Obama seeks a declaration of war – and national unity

President Barack Obama, flanked by Vice President Joe Biden and Secretary of State John Kerry, asked Congress on Wednesday to authorize military action against the Islamic State.
President Barack Obama, flanked by Vice President Joe Biden and Secretary of State John Kerry, asked Congress on Wednesday to authorize military action against the Islamic State.
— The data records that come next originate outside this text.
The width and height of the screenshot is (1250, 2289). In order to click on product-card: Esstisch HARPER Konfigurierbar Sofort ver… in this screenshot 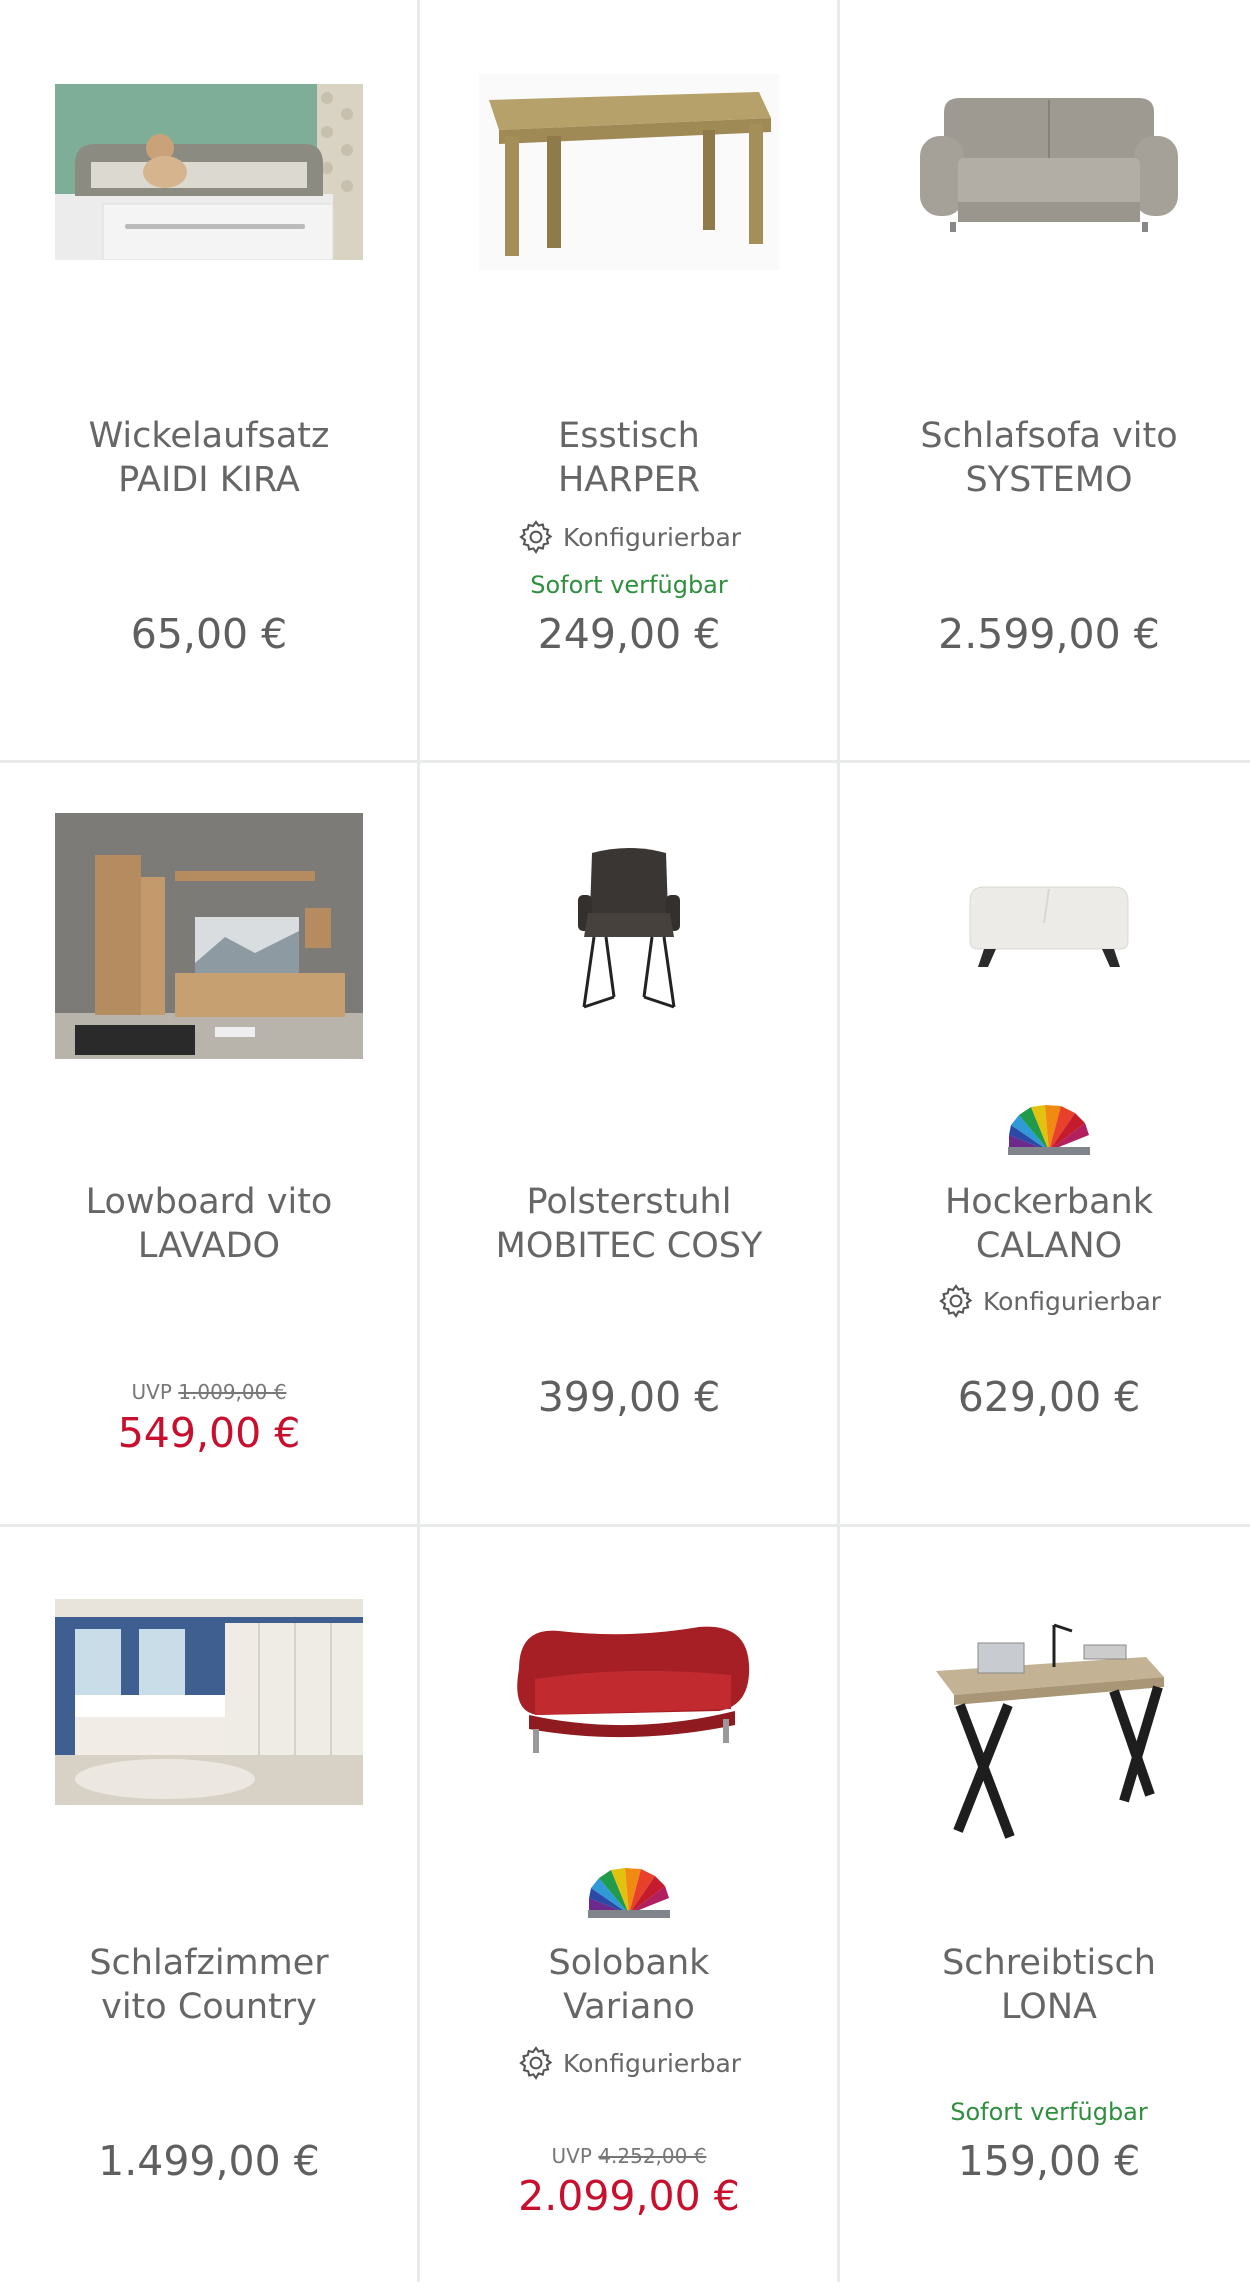, I will do `click(629, 381)`. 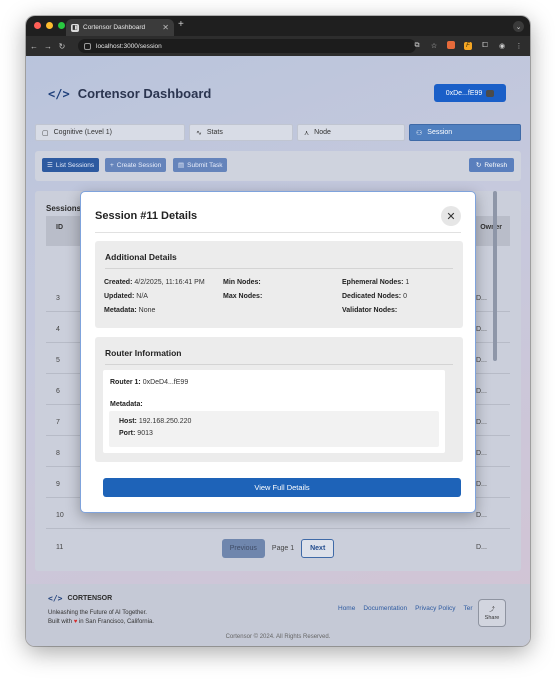 What do you see at coordinates (90, 598) in the screenshot?
I see `footer-brand: CORTENSOR` at bounding box center [90, 598].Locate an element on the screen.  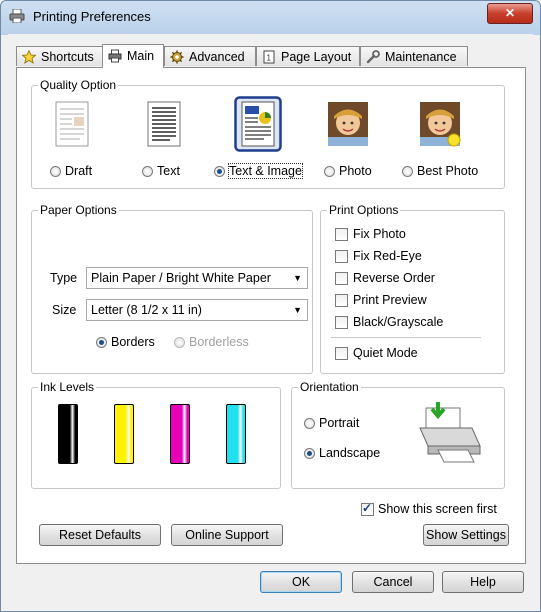
print-preview-checkbox is located at coordinates (342, 300).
The Associated Press

As murky and belated as his proposal is, President Barack Obama is right to ask Congress for formal authorization to wage war against the Islamic State.

Now, it’s up to Congress to do its constitutional duty and seek answers to the many questions that Americans have about the U.S. military getting deeper in the quagmire that is Iraq and Syria.
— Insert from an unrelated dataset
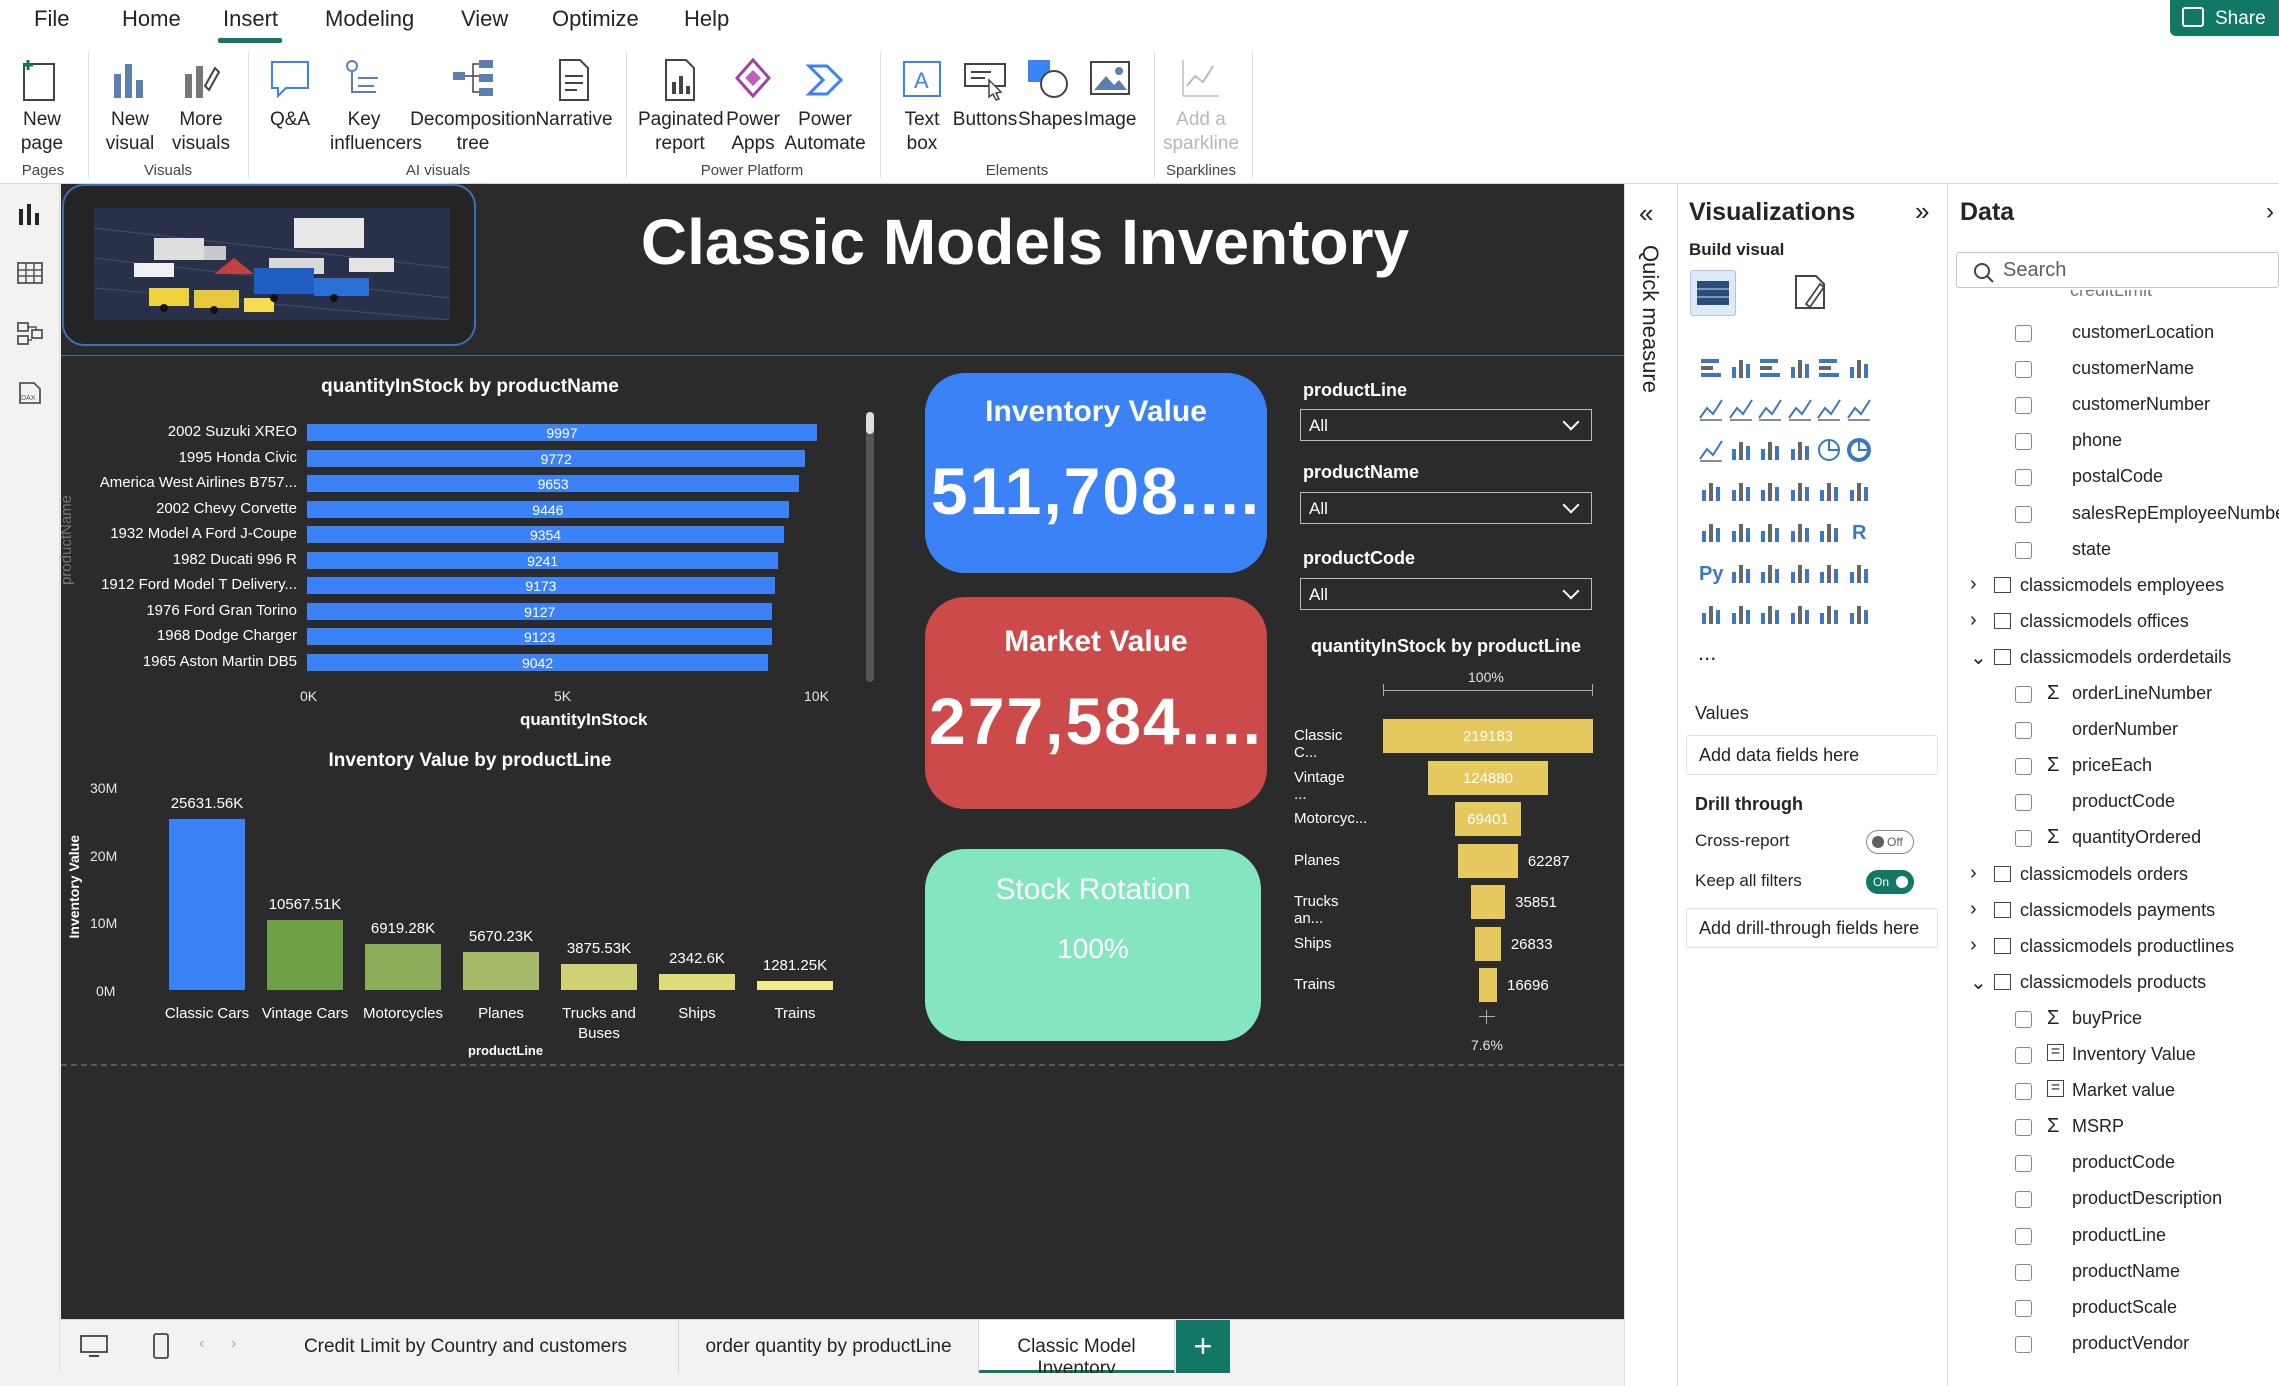 Image resolution: width=2279 pixels, height=1386 pixels. What do you see at coordinates (1978, 658) in the screenshot?
I see `chevron-down-icon: ⌄` at bounding box center [1978, 658].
It would be better yet for the new Republican-controlled Congress to proceed with a minimum of partisan sniping and hold a “thoughtful and dignified debate,” as the president said in a nationally televised statement Wednesday after sending the legislation to Capitol Hill.
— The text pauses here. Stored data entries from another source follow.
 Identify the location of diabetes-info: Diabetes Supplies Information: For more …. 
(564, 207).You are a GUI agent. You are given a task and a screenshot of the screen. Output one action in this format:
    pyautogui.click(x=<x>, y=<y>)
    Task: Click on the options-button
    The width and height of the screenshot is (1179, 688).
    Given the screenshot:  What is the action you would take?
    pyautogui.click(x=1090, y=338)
While the battle with Islamic State militants has been underway for months, Obama said the resolution would “show our troops and the world that Americans are united in this mission.”

And while Obama highlighted the coalition of Arab nations and Western allies at our side and local soldiers bearing the brunt of ground combat, this is an acknowledgment that the U.S. is taking the lead.

The three-page draft is deliberately vague on a core issue – deploying ground forces. The resolution rules out “enduring offensive combat operations” – the kinds of long-term, large-scale operations like those in Iraq, where Obama ended the war in 2011, and in Afghanistan, where he ended the combat mission in December.

“The United States should not get dragged back into another prolonged ground war in the Middle East,” Obama said.

Still, he seeks the flexibility to use ground troops in limited circumstances – special operations missions against Islamic State leaders, rescuing downed pilots and collecting intelligence.

Some Republican hawks say ground forces are necessary to defeat the Islamic State. Sen. John McCain of Arizona, new chairman of the Armed Services Committee, complained it was “bizarre” for Obama to ask lawmakers to limit his own powers as commander in chief.

Many Democrats, however, adamantly oppose more ground forces. House Democratic leader Nancy Pelosi of San Francisco told reporters Wednesday that “in the country, there is no appetite for any boots on the ground, except in limited circumstances.”

What is beyond debate is that the Islamic State is a threat to stability in the Middle East, our allies and our national security. Its brutality toward civilians and hostages apparently knows no bounds, and it is inspiring terrorist attacks in Europe, though thankfully not yet in America.

Obama’s resolution would be the first vote under the War Powers Act since then-President George W. Bush won authorization to invade Iraq in 2002. Obama wants to repeal that authorization, but keep the one passed after the 2001 terror attacks that he has used in his war on terror, ordering drone strikes against suspected terrorists and, more recently, airstrikes in Iraq and Syria and 3,000 military “advisers” back into Iraq.

This authorization would be in place for three years – the rest of his presidency and the first year of his successor’s. “I do not believe America’s interests are served by endless war,” Obama said.

One final note: The timing is awkward, coming the day after confirmation of the death of American humanitarian worker Kayla Mueller, who was abducted by Islamic State militants in Syria in August 2013.

We’d hate to think the White House is trying to capitalize on the national outpouring of outrage. Mueller’s life’s work was helping civilians caught in the crossfire – not war, officially authorized or not.